■ **Exercise objective**:
Your answer must consist solely of the line containing "The image size is (700, 570)." and each line after it through the end of the data, copied exactly.

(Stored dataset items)
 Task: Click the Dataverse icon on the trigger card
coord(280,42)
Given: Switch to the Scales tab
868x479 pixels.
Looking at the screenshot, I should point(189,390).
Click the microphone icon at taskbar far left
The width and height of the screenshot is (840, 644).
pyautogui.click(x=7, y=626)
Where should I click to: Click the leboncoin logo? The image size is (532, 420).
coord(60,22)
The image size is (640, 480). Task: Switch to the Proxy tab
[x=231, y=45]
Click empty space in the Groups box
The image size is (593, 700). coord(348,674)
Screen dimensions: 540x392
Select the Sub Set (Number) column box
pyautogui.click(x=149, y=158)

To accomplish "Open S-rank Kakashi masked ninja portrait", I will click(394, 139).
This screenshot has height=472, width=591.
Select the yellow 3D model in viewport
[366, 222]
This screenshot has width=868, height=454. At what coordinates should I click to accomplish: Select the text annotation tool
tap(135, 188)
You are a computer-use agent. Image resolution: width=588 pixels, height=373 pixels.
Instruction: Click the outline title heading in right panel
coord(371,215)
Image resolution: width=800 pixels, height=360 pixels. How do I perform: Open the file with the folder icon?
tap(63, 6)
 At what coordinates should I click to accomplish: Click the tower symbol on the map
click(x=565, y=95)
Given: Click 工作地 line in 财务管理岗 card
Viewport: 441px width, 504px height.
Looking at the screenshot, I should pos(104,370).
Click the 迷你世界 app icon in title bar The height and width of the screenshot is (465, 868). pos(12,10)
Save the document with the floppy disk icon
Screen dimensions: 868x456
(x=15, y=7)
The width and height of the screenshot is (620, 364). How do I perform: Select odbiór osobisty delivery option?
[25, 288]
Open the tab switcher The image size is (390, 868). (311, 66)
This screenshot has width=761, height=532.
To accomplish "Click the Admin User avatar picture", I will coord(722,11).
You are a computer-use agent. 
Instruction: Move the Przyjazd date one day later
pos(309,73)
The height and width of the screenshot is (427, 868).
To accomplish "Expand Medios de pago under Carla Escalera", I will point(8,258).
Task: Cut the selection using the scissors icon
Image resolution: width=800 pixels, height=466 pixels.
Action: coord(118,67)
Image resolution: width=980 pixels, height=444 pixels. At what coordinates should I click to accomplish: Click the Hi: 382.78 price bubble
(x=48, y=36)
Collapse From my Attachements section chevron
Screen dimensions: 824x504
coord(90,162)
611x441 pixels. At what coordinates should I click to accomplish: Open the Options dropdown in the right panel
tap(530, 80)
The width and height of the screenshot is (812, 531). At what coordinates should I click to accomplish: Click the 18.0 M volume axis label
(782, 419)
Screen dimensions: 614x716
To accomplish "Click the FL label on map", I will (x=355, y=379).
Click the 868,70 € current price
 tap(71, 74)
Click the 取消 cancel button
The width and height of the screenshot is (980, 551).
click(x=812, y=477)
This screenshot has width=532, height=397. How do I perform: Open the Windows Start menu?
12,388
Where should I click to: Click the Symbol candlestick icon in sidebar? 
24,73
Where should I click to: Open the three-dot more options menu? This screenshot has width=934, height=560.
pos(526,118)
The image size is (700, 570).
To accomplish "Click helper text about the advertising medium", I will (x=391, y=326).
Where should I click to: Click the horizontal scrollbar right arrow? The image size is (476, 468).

■ **Problem solution**:
The image size is (700, 570).
To accomplish "Click helper text about the advertising medium", I will (x=391, y=326).
Where should I click to: Click the horizontal scrollbar right arrow? The image size is (476, 468).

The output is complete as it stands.